▸ What you have to do
From the records below, copy the lines that include "tweet".

▸ Data for this task
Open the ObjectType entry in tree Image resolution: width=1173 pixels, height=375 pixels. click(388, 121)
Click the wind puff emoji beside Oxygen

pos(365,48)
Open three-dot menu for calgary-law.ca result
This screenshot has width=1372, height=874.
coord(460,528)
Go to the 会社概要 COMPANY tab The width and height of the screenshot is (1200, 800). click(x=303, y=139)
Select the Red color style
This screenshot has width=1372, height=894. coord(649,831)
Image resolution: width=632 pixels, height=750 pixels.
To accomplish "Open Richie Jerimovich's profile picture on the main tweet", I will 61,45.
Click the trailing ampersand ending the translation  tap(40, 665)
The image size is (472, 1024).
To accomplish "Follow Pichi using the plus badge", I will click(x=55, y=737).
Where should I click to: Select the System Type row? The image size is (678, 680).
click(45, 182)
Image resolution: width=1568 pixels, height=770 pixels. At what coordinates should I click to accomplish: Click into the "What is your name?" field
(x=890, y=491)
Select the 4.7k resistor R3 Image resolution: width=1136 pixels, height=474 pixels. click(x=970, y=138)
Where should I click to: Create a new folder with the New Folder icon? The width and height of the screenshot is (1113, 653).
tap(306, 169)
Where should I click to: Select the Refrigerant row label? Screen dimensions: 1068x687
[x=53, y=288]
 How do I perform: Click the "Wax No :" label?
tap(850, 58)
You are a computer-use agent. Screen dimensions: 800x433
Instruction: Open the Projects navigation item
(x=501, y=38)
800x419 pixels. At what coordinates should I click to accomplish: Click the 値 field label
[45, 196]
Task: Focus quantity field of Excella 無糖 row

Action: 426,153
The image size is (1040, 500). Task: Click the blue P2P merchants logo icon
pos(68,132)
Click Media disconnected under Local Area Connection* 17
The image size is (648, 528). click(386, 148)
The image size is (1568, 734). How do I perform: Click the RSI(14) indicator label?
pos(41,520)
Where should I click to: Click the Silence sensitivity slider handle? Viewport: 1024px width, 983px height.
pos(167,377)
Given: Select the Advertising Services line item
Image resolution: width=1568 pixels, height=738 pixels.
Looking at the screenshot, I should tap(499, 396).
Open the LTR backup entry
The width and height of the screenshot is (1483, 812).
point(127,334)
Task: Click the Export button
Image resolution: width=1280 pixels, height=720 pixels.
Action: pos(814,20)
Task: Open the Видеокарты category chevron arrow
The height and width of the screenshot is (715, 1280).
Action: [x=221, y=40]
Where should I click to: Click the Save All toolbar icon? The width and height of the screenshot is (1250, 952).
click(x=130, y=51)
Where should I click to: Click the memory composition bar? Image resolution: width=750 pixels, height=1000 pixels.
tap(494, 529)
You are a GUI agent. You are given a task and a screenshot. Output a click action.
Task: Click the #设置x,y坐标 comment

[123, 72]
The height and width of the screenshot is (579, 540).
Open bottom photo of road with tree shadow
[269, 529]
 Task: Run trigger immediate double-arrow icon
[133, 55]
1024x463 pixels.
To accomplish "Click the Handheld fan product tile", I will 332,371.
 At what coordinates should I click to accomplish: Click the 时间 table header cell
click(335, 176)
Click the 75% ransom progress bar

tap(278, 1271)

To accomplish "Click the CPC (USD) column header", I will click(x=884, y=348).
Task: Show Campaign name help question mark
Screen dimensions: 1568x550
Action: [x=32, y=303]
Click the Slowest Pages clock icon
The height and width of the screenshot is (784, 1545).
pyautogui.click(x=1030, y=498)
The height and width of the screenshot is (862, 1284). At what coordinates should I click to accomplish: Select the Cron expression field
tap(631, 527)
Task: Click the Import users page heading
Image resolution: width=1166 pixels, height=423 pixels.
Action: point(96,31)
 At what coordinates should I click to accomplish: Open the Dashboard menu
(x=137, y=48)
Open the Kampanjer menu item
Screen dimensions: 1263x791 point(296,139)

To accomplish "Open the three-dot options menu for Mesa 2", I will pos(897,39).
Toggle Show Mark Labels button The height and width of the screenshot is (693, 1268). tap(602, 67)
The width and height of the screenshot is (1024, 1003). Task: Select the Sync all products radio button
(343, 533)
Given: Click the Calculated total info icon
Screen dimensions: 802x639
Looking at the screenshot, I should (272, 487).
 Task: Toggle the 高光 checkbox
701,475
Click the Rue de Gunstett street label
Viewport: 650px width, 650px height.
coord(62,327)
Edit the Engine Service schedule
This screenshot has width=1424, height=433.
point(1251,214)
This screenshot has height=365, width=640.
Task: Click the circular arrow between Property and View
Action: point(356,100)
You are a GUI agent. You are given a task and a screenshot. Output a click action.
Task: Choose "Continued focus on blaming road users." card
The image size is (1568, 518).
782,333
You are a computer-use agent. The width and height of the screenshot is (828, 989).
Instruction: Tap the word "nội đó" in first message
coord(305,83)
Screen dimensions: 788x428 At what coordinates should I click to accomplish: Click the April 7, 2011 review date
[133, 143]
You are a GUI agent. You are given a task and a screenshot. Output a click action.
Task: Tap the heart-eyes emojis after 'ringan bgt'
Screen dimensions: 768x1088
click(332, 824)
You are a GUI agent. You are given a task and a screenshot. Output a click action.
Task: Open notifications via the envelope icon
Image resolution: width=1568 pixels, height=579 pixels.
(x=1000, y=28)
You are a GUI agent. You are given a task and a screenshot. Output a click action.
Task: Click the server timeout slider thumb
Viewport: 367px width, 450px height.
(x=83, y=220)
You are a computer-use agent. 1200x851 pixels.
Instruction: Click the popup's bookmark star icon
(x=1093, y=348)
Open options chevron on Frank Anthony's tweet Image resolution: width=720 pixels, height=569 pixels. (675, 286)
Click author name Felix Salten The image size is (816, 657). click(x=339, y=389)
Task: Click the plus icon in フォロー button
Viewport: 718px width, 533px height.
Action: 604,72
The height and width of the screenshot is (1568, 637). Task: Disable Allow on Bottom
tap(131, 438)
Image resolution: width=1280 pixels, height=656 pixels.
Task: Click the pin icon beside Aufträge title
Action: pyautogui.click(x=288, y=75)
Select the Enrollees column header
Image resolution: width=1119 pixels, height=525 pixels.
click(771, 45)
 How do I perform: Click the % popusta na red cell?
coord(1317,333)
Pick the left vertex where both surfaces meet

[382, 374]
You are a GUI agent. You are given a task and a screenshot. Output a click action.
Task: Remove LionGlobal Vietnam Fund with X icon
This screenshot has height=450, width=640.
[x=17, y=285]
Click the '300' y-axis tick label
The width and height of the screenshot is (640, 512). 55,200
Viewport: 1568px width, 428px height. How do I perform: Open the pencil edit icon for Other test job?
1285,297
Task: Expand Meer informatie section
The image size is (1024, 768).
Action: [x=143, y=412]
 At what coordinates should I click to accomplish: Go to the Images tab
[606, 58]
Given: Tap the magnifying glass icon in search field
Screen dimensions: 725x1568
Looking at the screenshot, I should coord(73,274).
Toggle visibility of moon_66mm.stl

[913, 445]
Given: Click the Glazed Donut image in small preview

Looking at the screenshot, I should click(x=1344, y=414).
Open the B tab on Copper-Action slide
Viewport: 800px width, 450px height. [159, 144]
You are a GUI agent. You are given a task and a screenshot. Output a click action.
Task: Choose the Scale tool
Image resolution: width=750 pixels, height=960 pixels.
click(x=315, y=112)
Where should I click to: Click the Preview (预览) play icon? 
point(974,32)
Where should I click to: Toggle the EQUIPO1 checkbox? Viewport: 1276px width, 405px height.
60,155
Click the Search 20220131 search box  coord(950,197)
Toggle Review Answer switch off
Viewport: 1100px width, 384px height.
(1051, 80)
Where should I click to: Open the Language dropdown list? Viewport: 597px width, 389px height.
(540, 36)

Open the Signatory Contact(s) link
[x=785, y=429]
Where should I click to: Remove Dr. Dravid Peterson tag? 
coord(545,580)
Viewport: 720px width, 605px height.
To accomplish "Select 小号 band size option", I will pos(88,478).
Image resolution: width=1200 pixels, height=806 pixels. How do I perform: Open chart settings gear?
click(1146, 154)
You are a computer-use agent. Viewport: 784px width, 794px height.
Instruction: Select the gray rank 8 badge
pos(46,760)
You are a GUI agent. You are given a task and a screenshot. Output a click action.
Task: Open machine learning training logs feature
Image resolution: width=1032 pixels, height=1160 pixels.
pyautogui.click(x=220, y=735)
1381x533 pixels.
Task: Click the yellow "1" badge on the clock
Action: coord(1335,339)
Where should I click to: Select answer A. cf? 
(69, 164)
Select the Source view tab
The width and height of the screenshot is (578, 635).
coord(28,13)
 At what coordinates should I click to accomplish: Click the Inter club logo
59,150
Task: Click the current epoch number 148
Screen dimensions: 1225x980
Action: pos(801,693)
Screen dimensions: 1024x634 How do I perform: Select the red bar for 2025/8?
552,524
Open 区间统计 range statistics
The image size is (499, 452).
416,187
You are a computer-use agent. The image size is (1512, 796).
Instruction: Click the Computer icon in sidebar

▸ Exercise solution
To accomplish "Open Richie Jerimovich's profile picture on the main tweet", I will 61,45.
Open options chevron on Frank Anthony's tweet Image resolution: width=720 pixels, height=569 pixels. (675, 286)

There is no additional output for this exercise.